__TASK INSTRUCTIONS__:
Output the entries below unchanged, except for the pictures.

(Stored records)
┄┄┄┄┄┄┄┄┄┄
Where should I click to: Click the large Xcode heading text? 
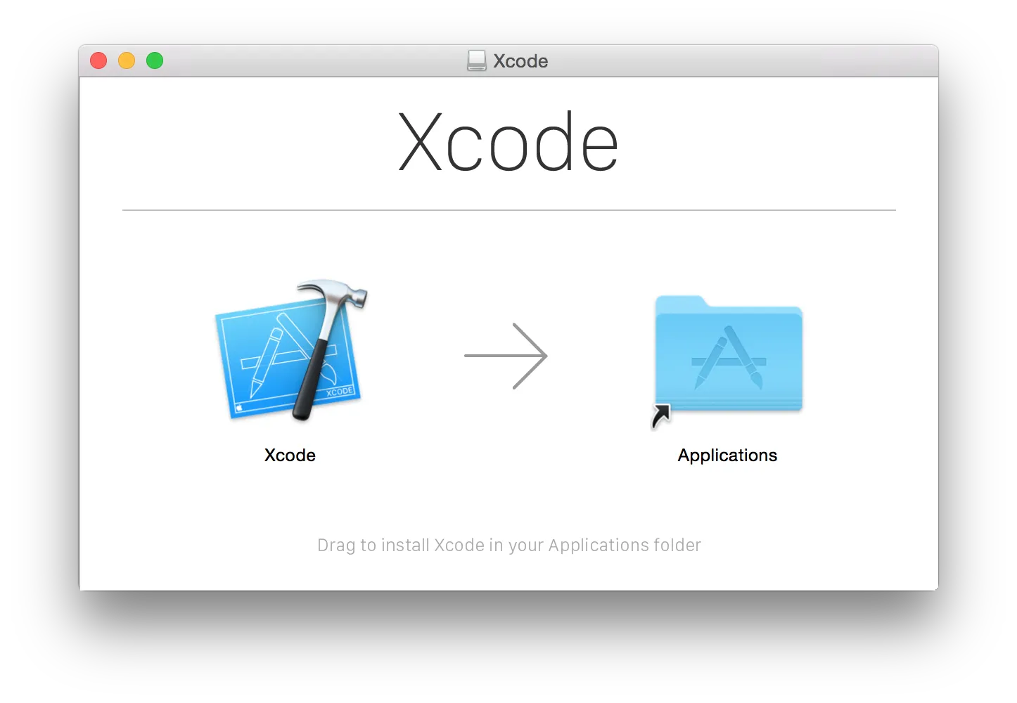point(508,143)
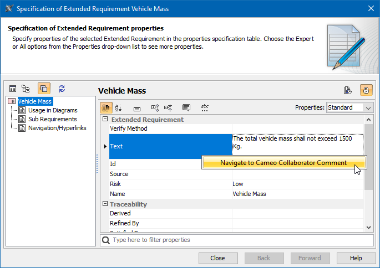Click the table list view icon above the tree

pos(13,89)
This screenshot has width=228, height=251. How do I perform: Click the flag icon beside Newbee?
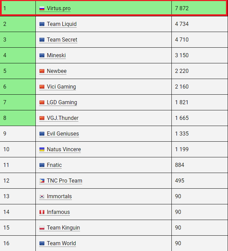click(42, 71)
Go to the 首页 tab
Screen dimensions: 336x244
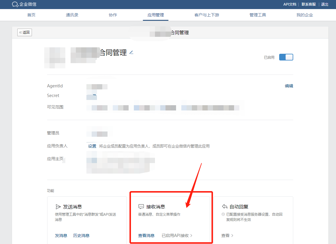click(x=31, y=15)
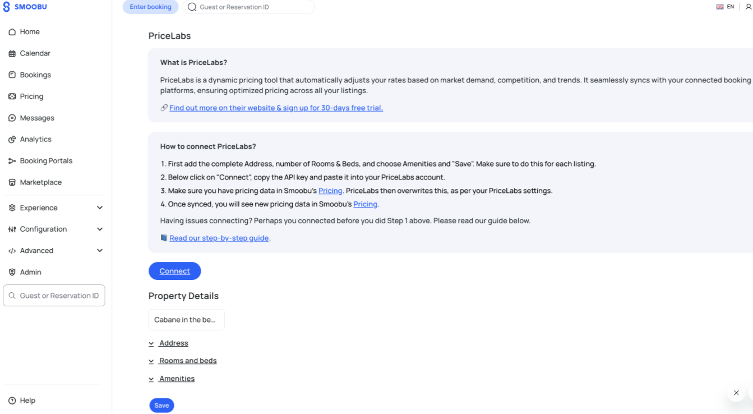Expand the Experience menu section

pos(99,208)
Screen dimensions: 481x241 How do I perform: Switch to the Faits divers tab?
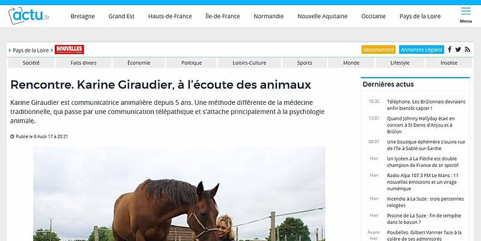click(84, 63)
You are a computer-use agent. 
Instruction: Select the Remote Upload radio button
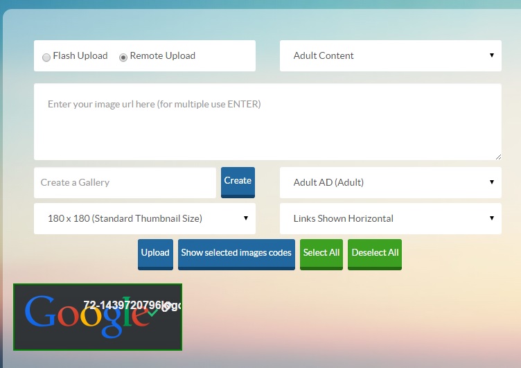pos(123,57)
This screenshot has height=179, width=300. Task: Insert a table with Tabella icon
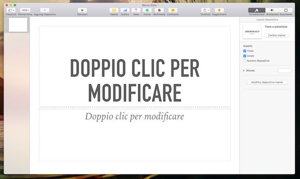pyautogui.click(x=114, y=10)
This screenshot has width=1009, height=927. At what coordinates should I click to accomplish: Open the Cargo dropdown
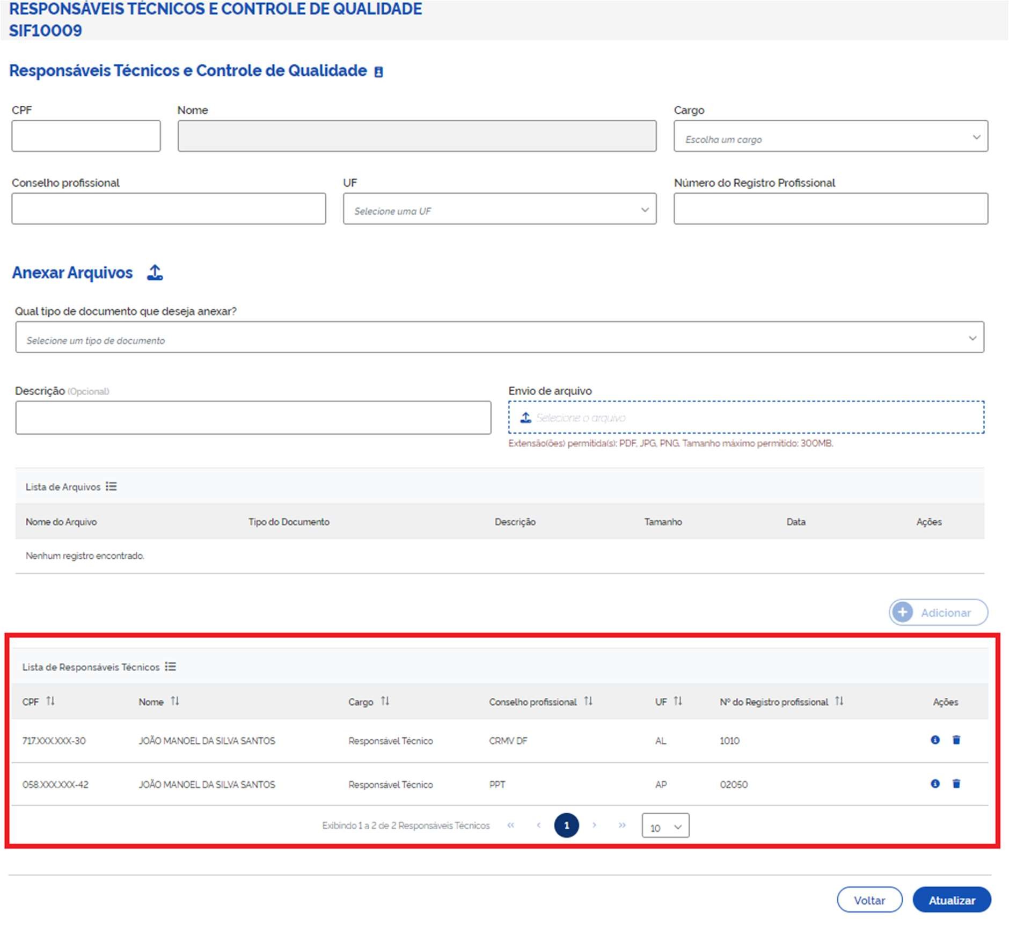[830, 136]
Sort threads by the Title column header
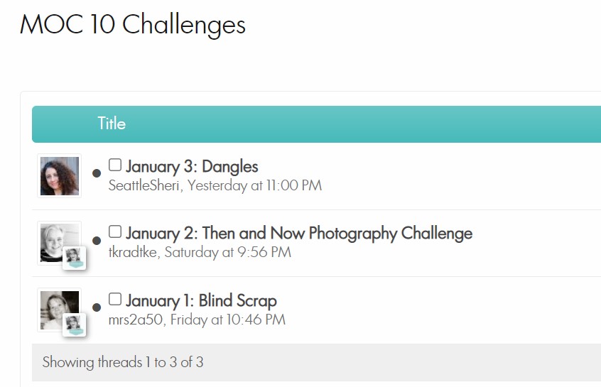Image resolution: width=601 pixels, height=387 pixels. click(112, 124)
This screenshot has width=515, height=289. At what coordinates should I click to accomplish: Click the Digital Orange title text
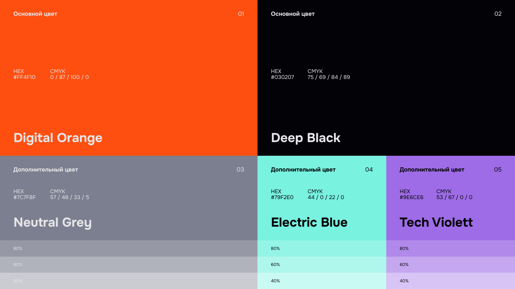[x=58, y=138]
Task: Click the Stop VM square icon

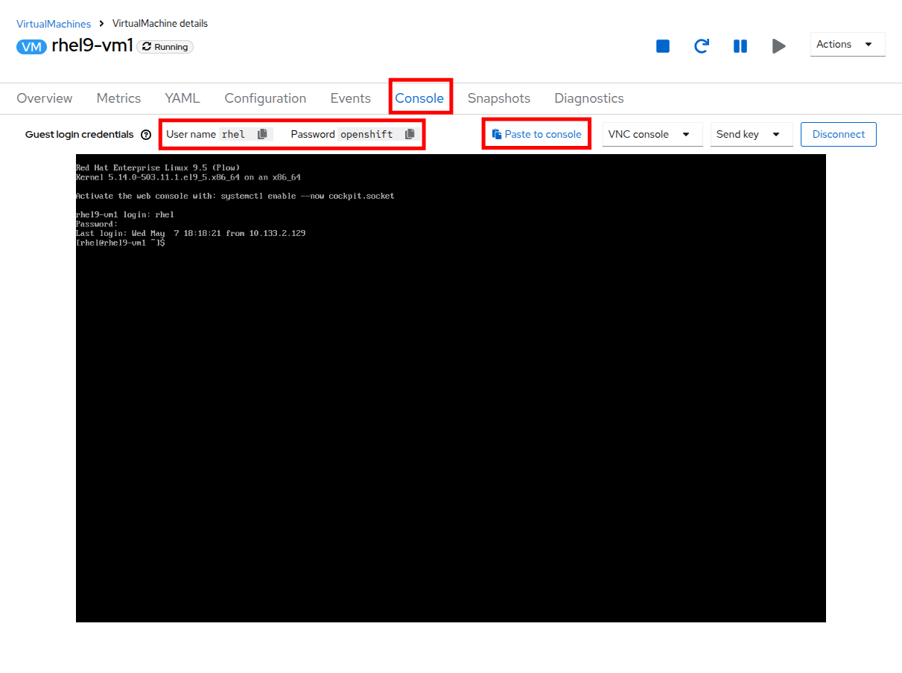Action: tap(663, 46)
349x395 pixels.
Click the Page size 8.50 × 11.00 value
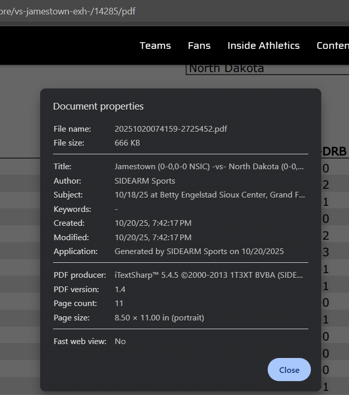click(159, 318)
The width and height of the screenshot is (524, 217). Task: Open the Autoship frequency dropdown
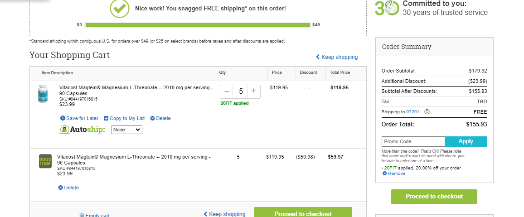[x=126, y=130]
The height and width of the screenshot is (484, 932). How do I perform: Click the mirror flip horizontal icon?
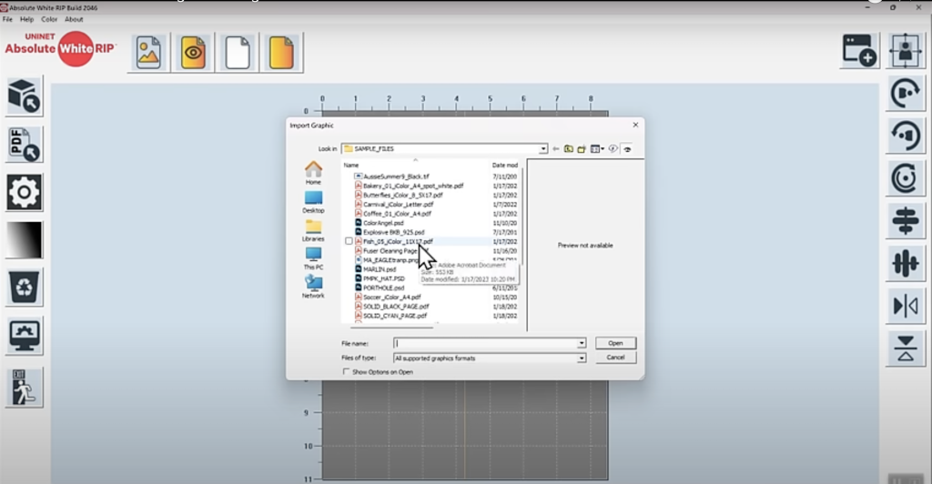[905, 307]
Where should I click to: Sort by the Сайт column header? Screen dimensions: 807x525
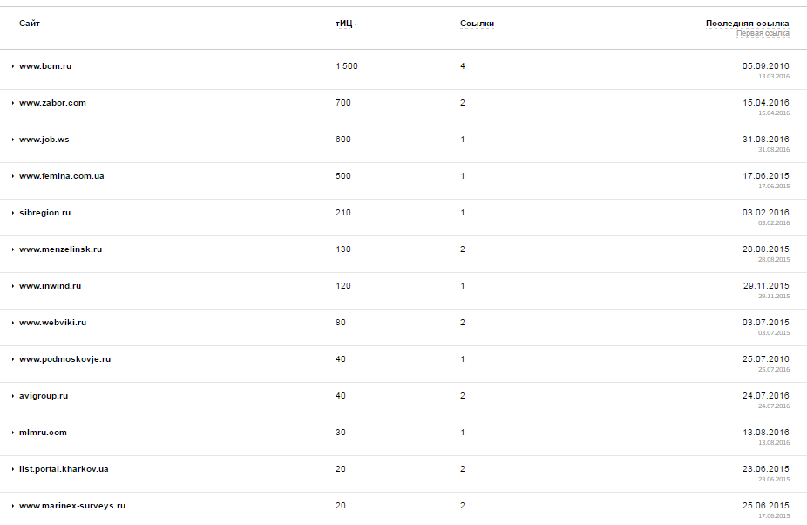coord(30,24)
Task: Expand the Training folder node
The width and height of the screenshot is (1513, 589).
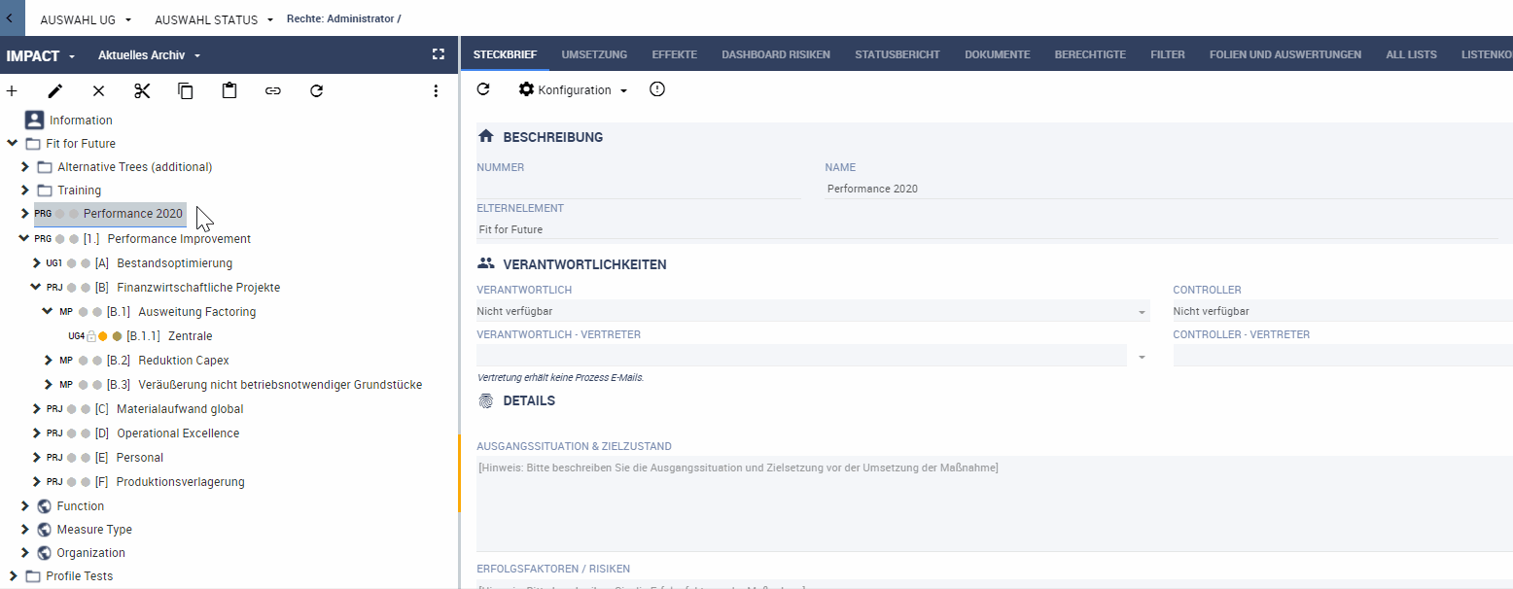Action: pos(25,191)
┄┄┄┄┄┄┄┄┄┄
__RESULT__:
Where should I click to: Click the large Xcode heading text? 
point(508,143)
Click the table list view icon above the tree

pos(13,89)
This screenshot has width=228, height=251. How do I perform: Click the flag icon beside Newbee?
click(42, 71)
Go to the 首页 tab
Screen dimensions: 336x244
click(x=31, y=15)
Expand the Experience menu section

pos(99,208)
Screen dimensions: 481x241 How do I perform: Switch to the Faits divers tab?
click(84, 63)
You are a computer-use agent. 
Instruction: Select the Remote Upload radio button
pos(123,57)
This screenshot has height=179, width=300. Task: Insert a table with Tabella icon
pyautogui.click(x=114, y=10)
This screenshot has width=1009, height=927. At what coordinates should I click to accomplish: Open the Cargo dropdown
[830, 136]
Sort threads by the Title column header
Image resolution: width=601 pixels, height=387 pixels. click(112, 124)
This screenshot has width=515, height=289. At what coordinates should I click to accomplish: Click the Digital Orange title text
[x=58, y=138]
Task: Click the Stop VM square icon

Action: tap(663, 46)
349x395 pixels.
Click the Page size 8.50 × 11.00 value
click(159, 318)
The width and height of the screenshot is (524, 217). Task: Open the Autoship frequency dropdown
[x=126, y=130]
The height and width of the screenshot is (484, 932). How do I perform: Click the mirror flip horizontal icon?
[905, 307]
Where should I click to: Sort by the Сайт column header? Screen dimensions: 807x525
coord(30,24)
Task: Expand the Training folder node
The width and height of the screenshot is (1513, 589).
Action: pos(25,191)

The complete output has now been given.